Obsidian Entertainment and dungeon masters the world over can breathe a collective sigh of relief now that the scores for Neverwinter Nights 2 are in. The single player campaign has been well received by the gaming press, and the revamped toolset is expected to afford NWN2 a shelf life comparable to its predecessor. However, not all is well in the Forgotten Realms. The 1UP reviewer seems to have overlooked the fact that Oblivion and NWN represent different styles of roleplaying. Bethesda emphasizes aesthetic presentation and open-ended adventuring, while BioWare and Obsidian have focused on a tighter combat system (hence the rules) and an extendable architecture befitting of the classic Dungeons & Dragons experience. Keeping this in mind, both franchises excel at what they were designed for.

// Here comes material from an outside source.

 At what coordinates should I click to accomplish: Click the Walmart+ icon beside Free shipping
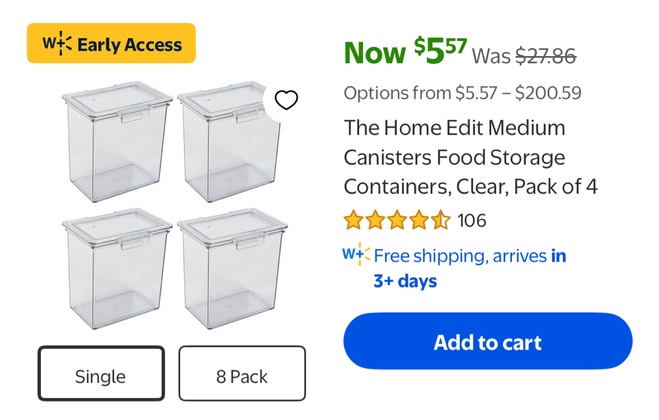pos(356,255)
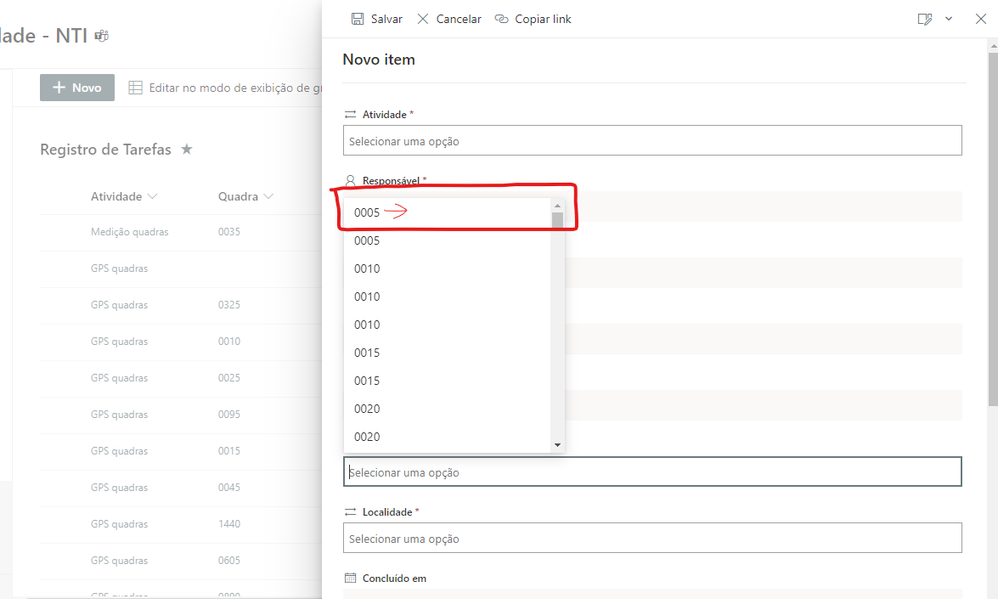998x599 pixels.
Task: Favorite the Registro de Tarefas list star
Action: click(x=186, y=149)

- GameDaily (100/100) cites several improvements over the original NWN: "There are plenty of things about NWN2 that are different from its precursor. Better graphics, a much more robust and option-filled character creation process, plus deeper plotlines, with more twists and better villains help add to an already stellar feature list. Neverwinter Nights 2 is truly one of the most epic adventures found on a PC, and it should be purchased without hesitation."
- GameSpot (86/100) considers NWN2 the most authentic D&D experience to date: "If you're willing to look past a few relatively minor technical issues, you'll have a great time exploring the world of NWN2. The excellent story, characters, and quests will appeal to your sense of adventure without getting overly convoluted. When you factor in the multiplayer and the editing tools, you'll find that NWN2 is a fantastic value and a thoroughly enjoyable game."
- 1UP (50/100) fired a 3d6 Melf's Acid Arrow right at the heart of the D&D community: "With all the added rule-shuffling, NWN2 seems like it's working twice as hard to accomplish half as much. Worse -- and blame this on games like Oblivion -- NWN2's levels feel pint-sized. As if the pencil and paper 'module' approach were a virtue that computers -- by now demonstrably capable of simulating entire worlds with considerably more depth -- should emulate."